Hoy. Acostumbrado como estaba a las tardes con cortinas de agua blanca en el horizonte interrumpido, ahora ausentes en exceso, apenas me acerco a los cristales de la mampara ciega por las pedradas de la calima. Muy poco dirijo la mirada al lecho del río sin agua, y mucho menos a la ladera que alcanza la cima con mancha de bosque, que a velocidad de vértigo se muda al amarillo hojarasca.

La ciudad está sucia y despeinada, y la naturaleza acompañada de versión de lluvia serena a veces, brusca otras, no está dispuesta a hacer nada. El río no lleva la música del movimiento y por eso cada vez es más barranco. La vida en el fondo se retira poco a poco ante el aborto de arroyo y los bloques de hormigón y las planchas de asfalto sacan pecho para erigirse como la única realidad imponente. El aire esta vez no apesta porque la chimenea ha callado. La coyuntura se sirve quieta, mansa, y quizá sea la plataforma que anuncia la huida. Aquí no hay quién viva.

Ayer. El agua que llegaba del cielo previo aviso de oscuridad miedosa lo había inundado todo. Las cortinas solo eran de agua y multitud de caras se pegaban a los cristales limpios, que dejaban pasar sonrisas anchas e inusitadas. Había río. No se veía pero ahí estaba. Sonaba y eso bastaba para acariciarlo de verdad. La ladera lloraba a chorros y esas columnas de vida se apelotonaban en el embudo que daba fuelle al caudal.

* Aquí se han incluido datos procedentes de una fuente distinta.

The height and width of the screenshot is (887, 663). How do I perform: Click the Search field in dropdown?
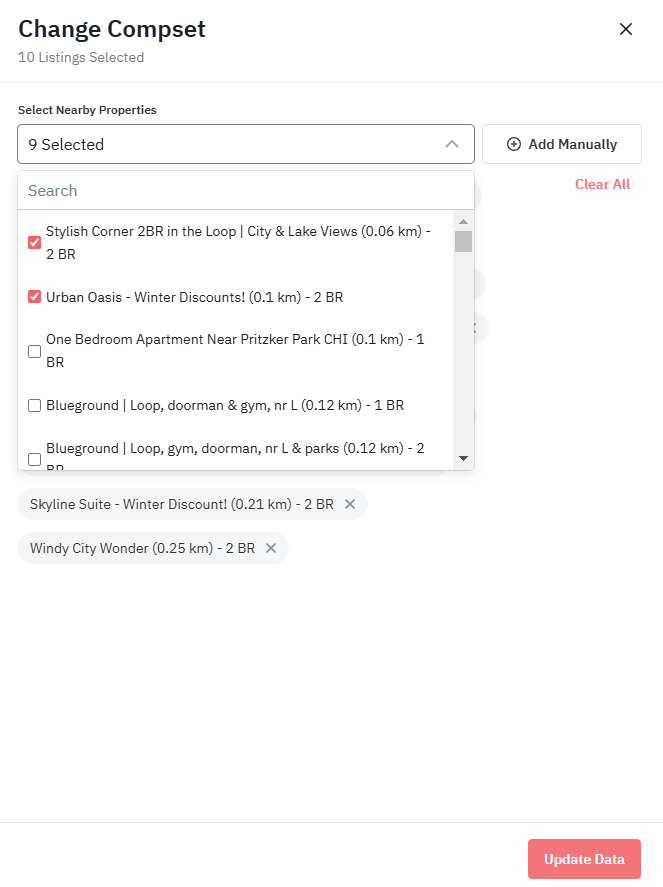point(246,191)
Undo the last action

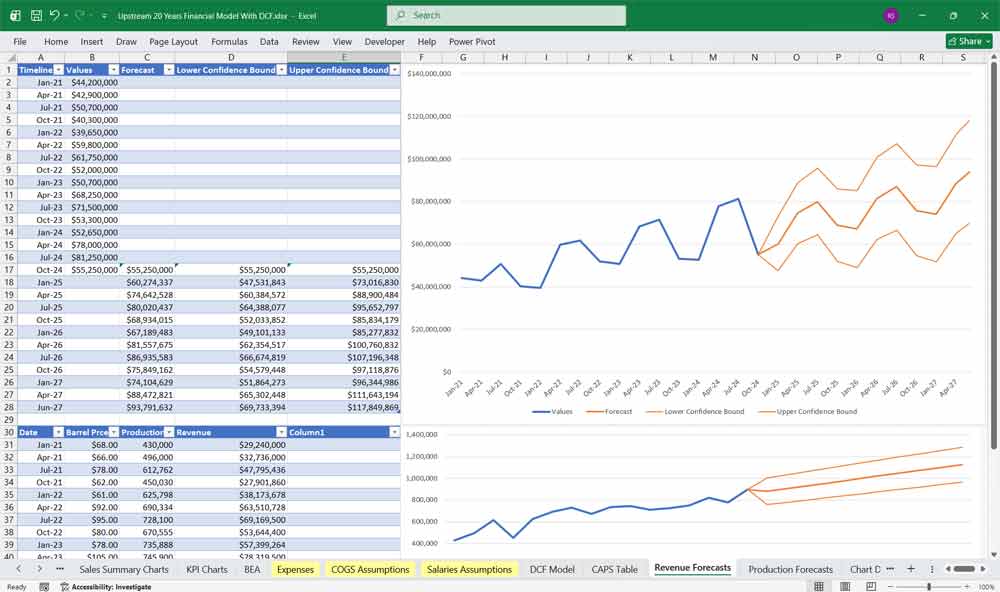55,15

El esplendor esperaba abajo y arriba, y la alegría servida con gracia de precipitación se mostraba en todos los rincones. Existía el río, el agua, el bosque... Había un reino construido como imitación casi perfecta del imperio de esa perfección llamada naturaleza. Todo estaba limpio y producía placer abrir la ventana para que hirviera la combinación de gravedad y brisa, de humedad, frío y lluvia, en la misma epidermis en que se calcaba la sonrisa.

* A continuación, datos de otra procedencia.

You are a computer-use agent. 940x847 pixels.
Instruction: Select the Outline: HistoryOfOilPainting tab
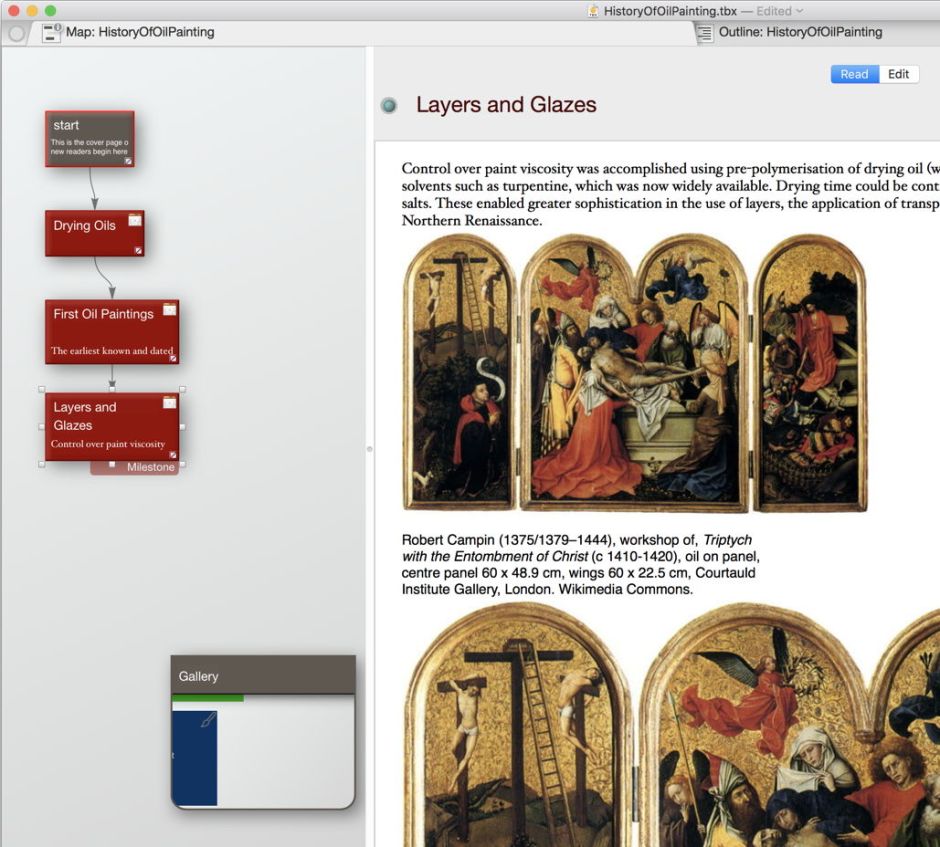[x=800, y=32]
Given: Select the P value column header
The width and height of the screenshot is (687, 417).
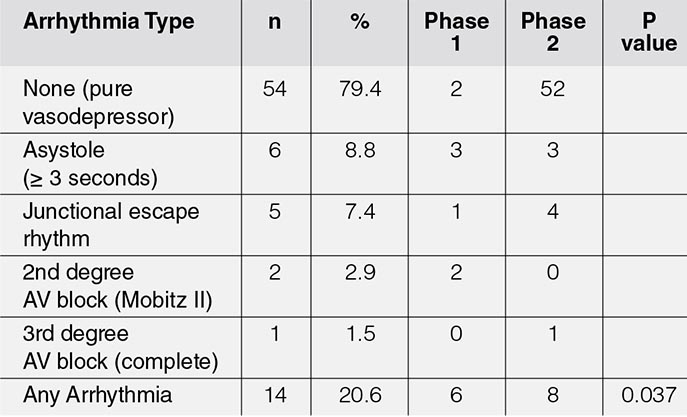Looking at the screenshot, I should coord(649,32).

La ciudad se asomaba en bloque antes de que escapara la belleza. El silencio ajeno a la lluvia se imponía en la urbe de la escorrentía y las sirenas callaban hasta que las precipitaciones dijeran adelante. Fue un momento clímax. Es el ayer que de una vez quisiera como el ahora.

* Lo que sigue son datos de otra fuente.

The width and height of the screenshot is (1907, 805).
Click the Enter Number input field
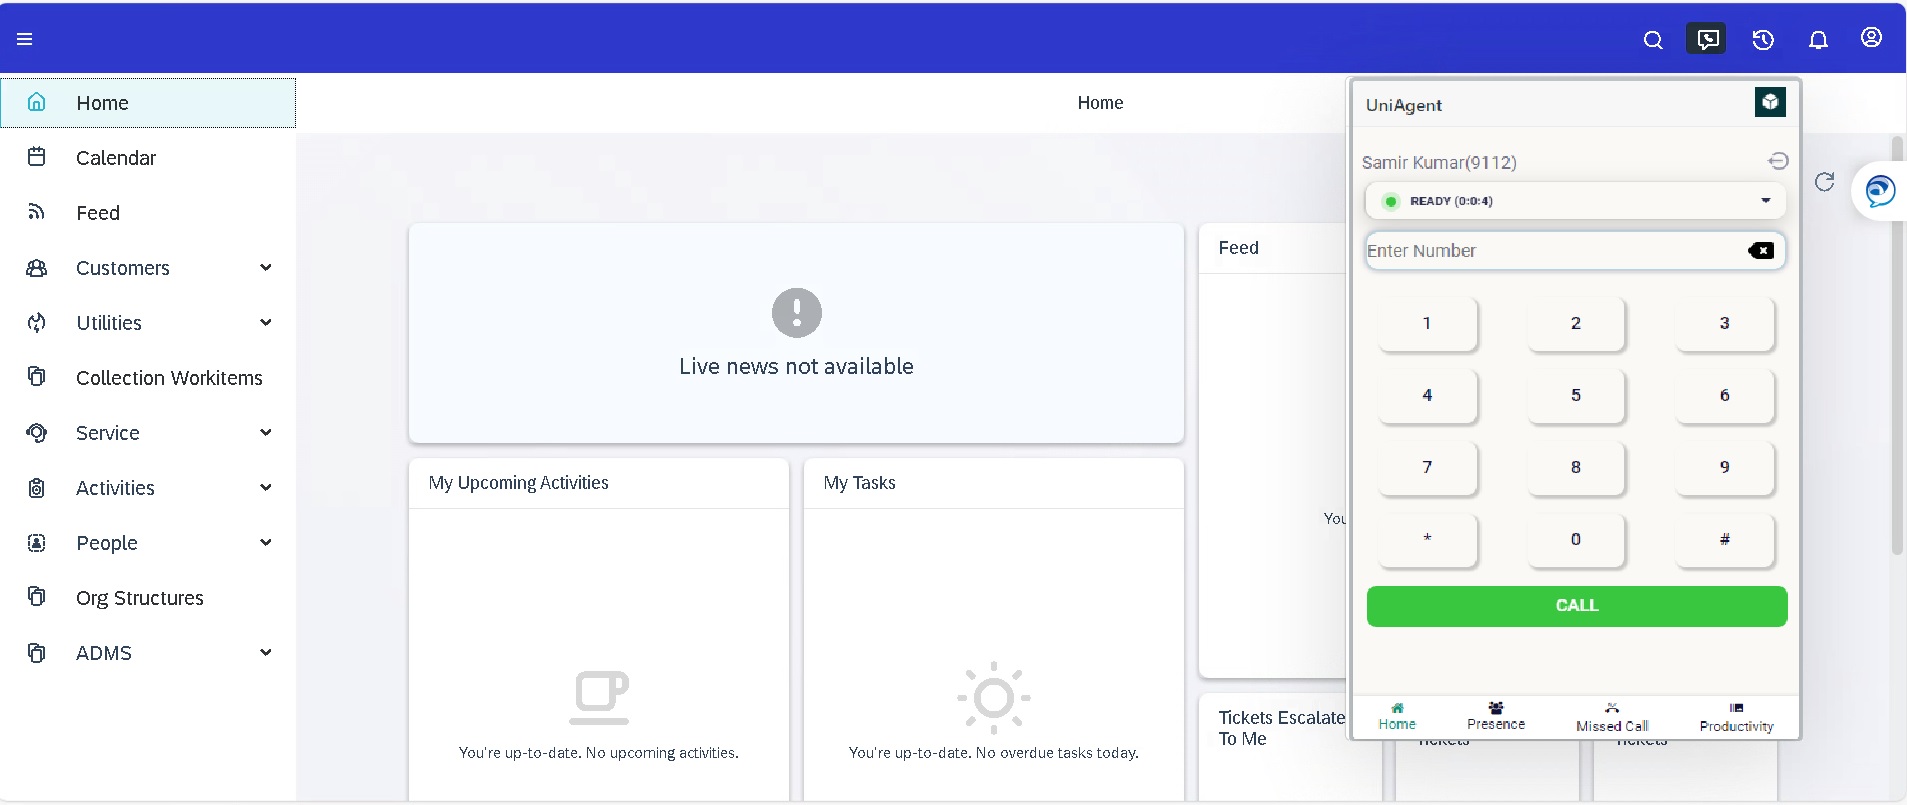tap(1550, 251)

Mañana. El río desaparecerá por completo y apenas albergará esperanza alguna de que la cuenca recupere o alterne sus dos dibujos. El bosque se caerá de la abrumadora ceiba y los perros retozarán sobre la alfombra de marrones que ha precipitado la sequía. La chimenea dejará de emitir para siempre sus gritos de humo y los edificios y las calles esconderán a todos sus pobladores. La tristeza reinará porque la poca naturaleza urbana entonces ya se habrá ido. Veré cómo la ciudad se muda y apuraré lo de hacer mis maletas.

Miro desde donde veía posada la añorada cortina de agua y solo toco cristal opaco e inundado por la tierra, magua de curso de agua, ladera desértica y bosque moribundo. La coyuntura es de muerte: entorno petrificado, agonizante, irrecuperable. Me digo junto al espejo que ha llegado el momento de activar la huida y al instante ya estoy fraguando cómo llegar sin demora a mi verdadero trozo de naturaleza.